Hokusai, Under the wave off Kanagawa (The Great Wave) from Thirty-six views of Mt Fuji. Colour woodblock, 1831. Acquisition supported by the Art Fund. © The Trustees of the British Museum.

BOOKS

Pignon, the Belgian fever

In this newsletter we often criticize museums that get cold feet and show major artists – or well known in any case – rather than run the risk of choosing more audacious ones. The latest exhibit at the musée des Beaux-Arts in Lyon proves us wrong. It is completely dedicated to a nearly forgotten artist, Edouard Pignon (1905-1993), a friend of Picasso, and furthermore is focused on a given period of his work. These are seascapes of Ostende, the Belgian port he felt in love with after World War II and which he painted numerous times between 1946 and 1953, with the wind-whipped colored sails. Indeed, it was a donation by Pignon’s son that triggered off the event . But it remains worthy of praise just the same.

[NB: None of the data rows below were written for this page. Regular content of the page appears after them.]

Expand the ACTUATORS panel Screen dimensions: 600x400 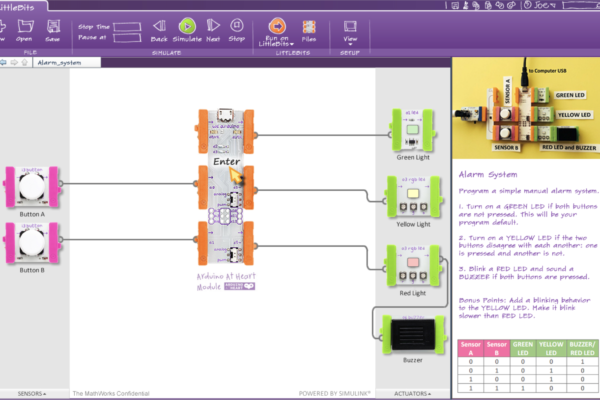tap(413, 393)
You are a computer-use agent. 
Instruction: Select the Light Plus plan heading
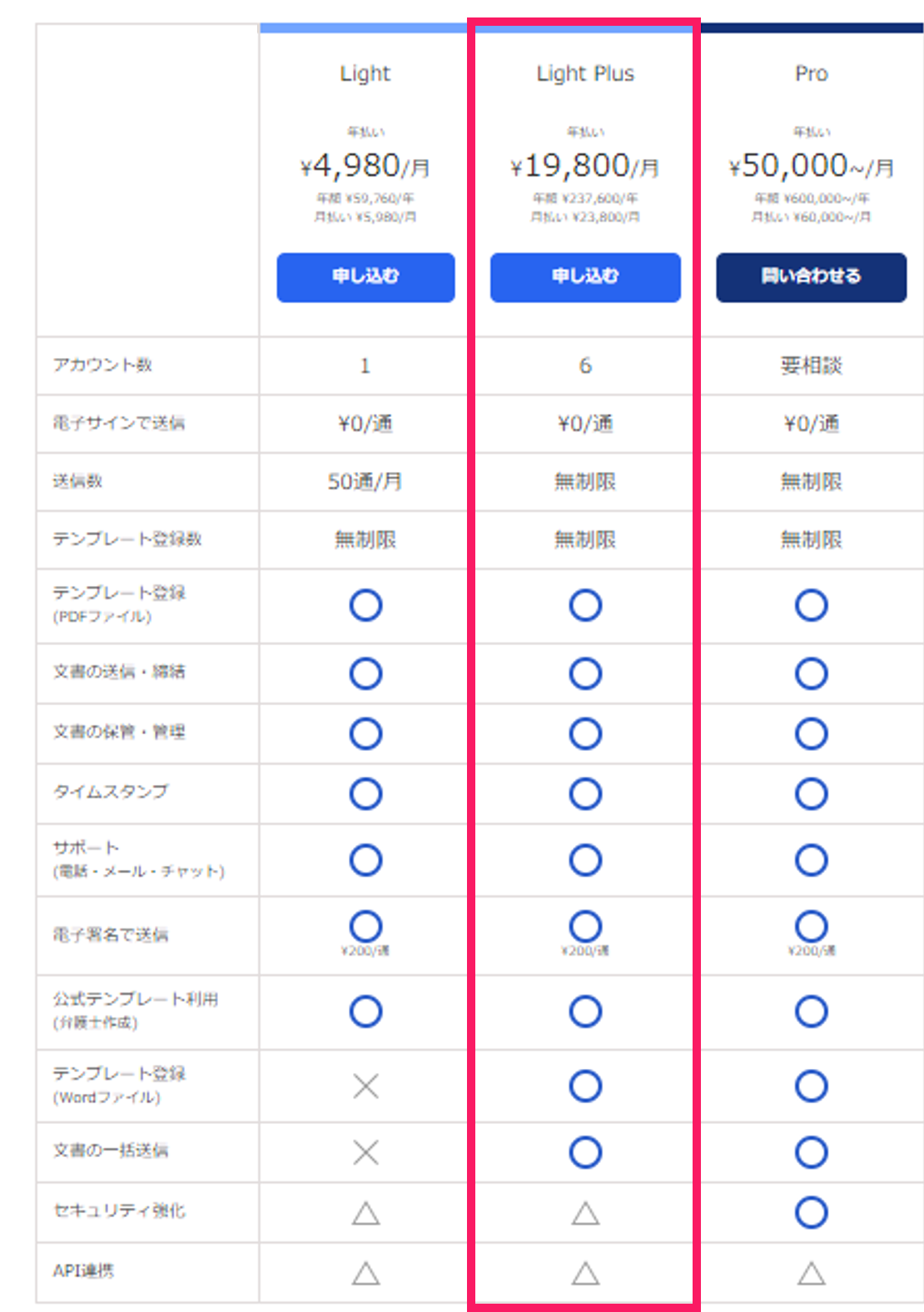point(585,74)
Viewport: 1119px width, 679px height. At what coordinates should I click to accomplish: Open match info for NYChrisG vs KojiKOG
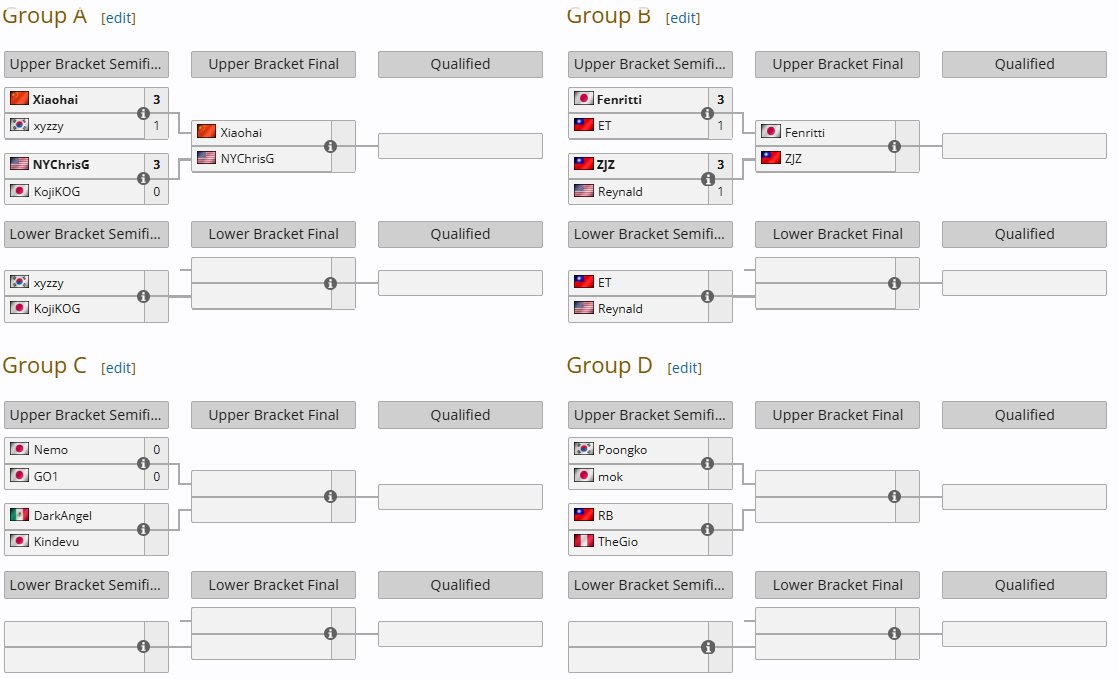coord(143,178)
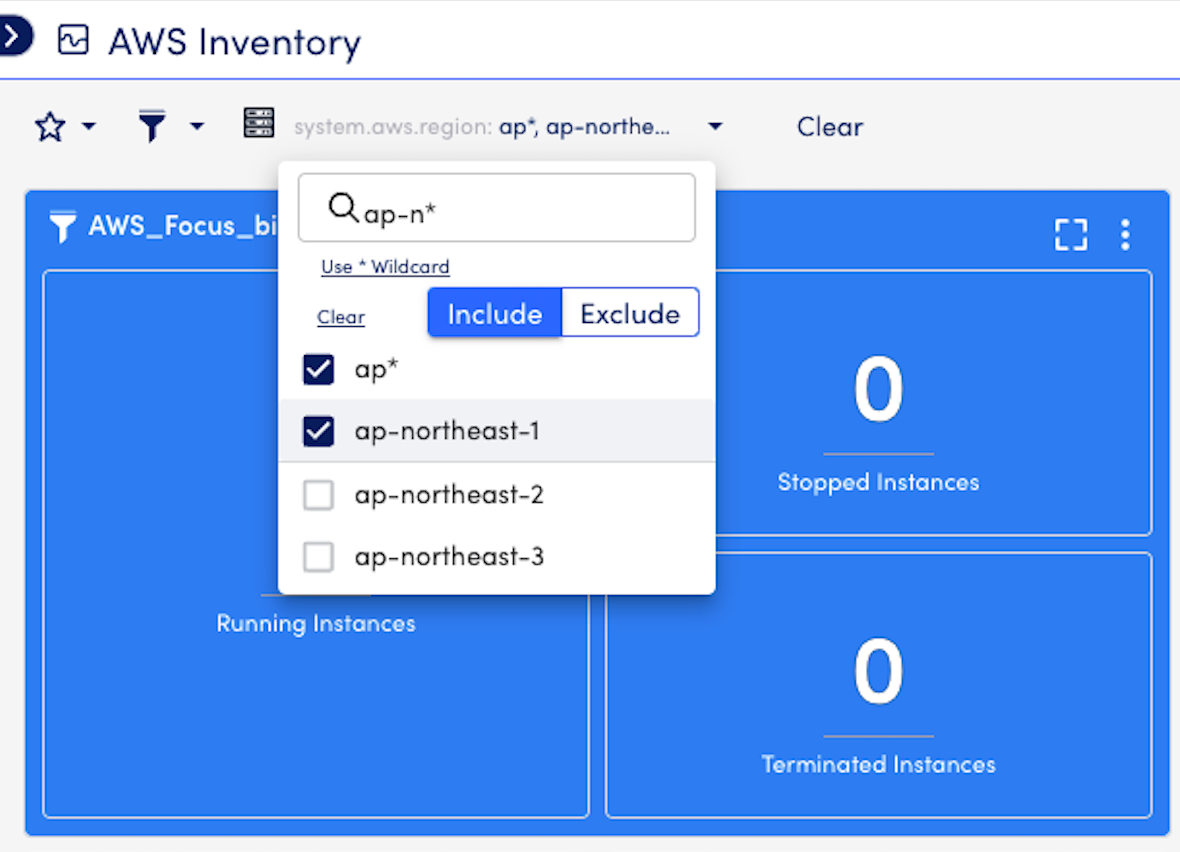
Task: Select the filter funnel icon in the toolbar
Action: pos(152,126)

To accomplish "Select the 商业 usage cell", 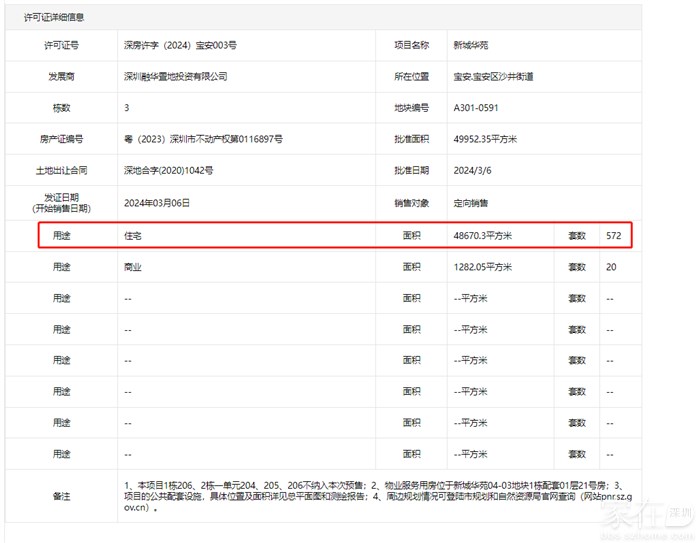I will coord(133,267).
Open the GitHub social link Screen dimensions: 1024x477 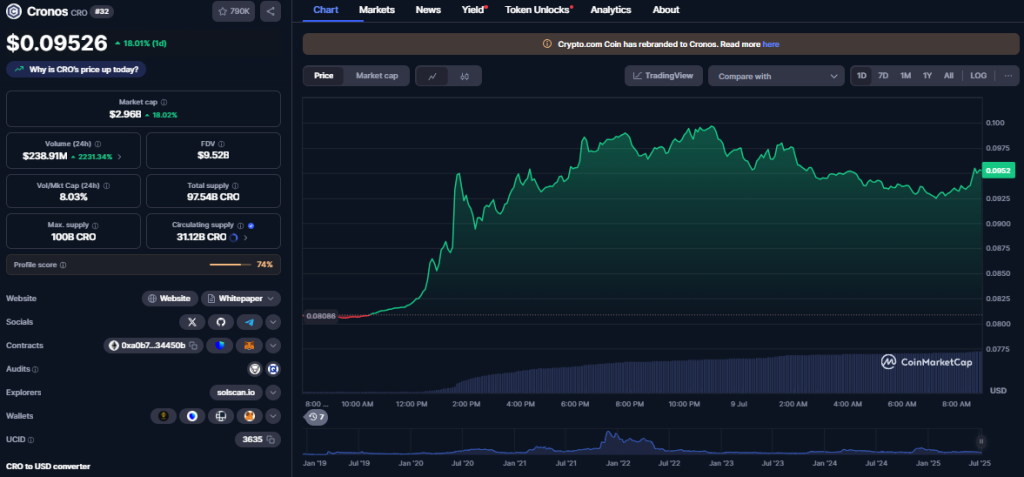coord(220,322)
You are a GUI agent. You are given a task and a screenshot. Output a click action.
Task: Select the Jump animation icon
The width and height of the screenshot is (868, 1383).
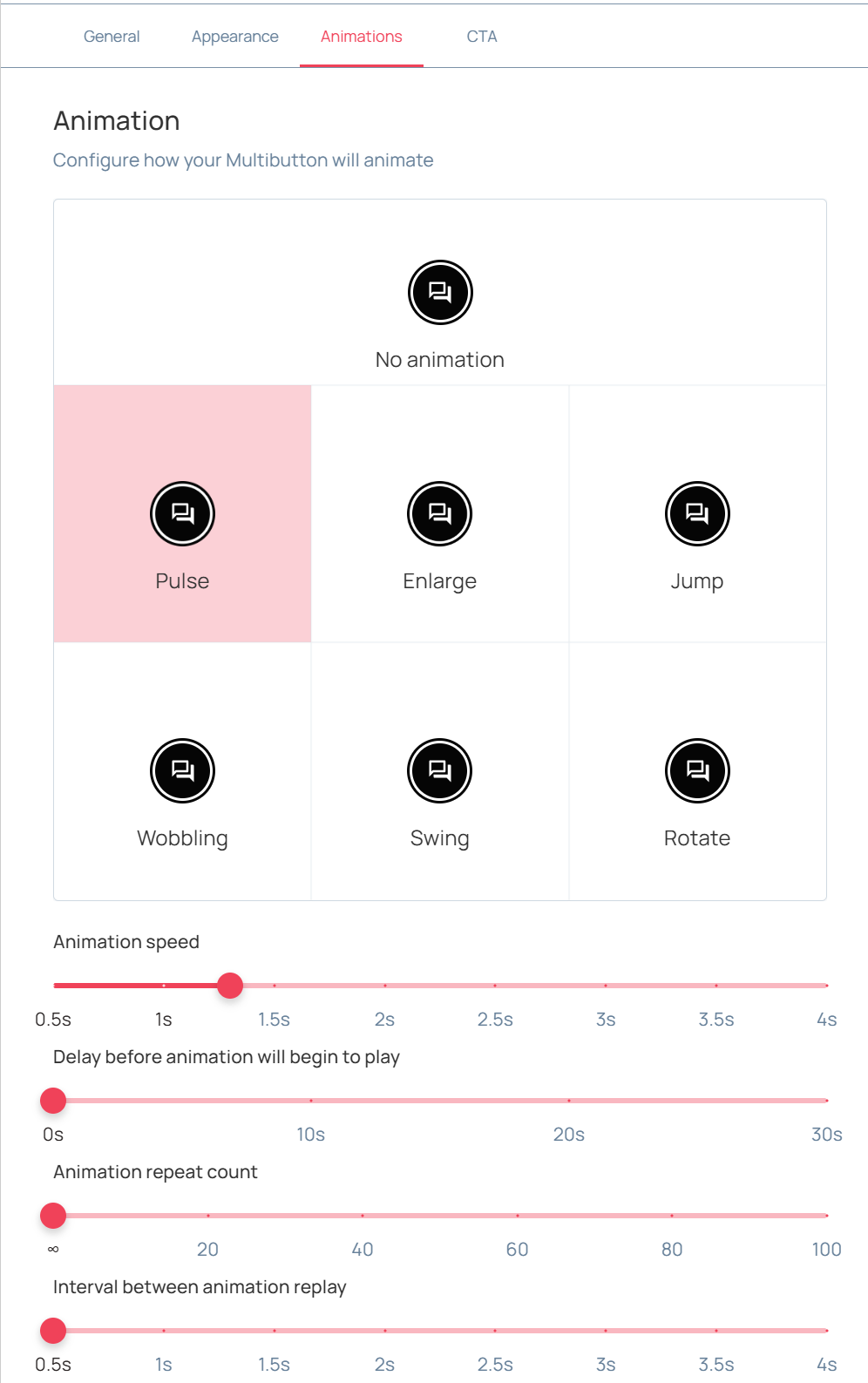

For the museum sought out paintings from private collections in Belgium or Switzerland, from museums in New York, Luxembourg or Issoudun. The catalogue describes the genesis of this series. We learn Pignon left Collioure in the middle of the winter and left to Ostende, a real U-turn, replaces the artist back in the context of his time, with his commitments and his friends. A beautiful series of photographs by Agnès Varda in a workshop pushed him to go of on this pilgrimage: it was at number 23, rue du Moulin-Vert, in the 14th arrondissement in Paris, that Pignon dreamt of Ostende, in an apartment lent by Jean Cassou. There is no plate on the wall but the window on the 3rd floor is well there, the one that opened to the Northern light.
Édouard Pignon, Ostende (1946-1953), under the direction of Philippe Bouchet, Hazan, 2017, 168 p., €30.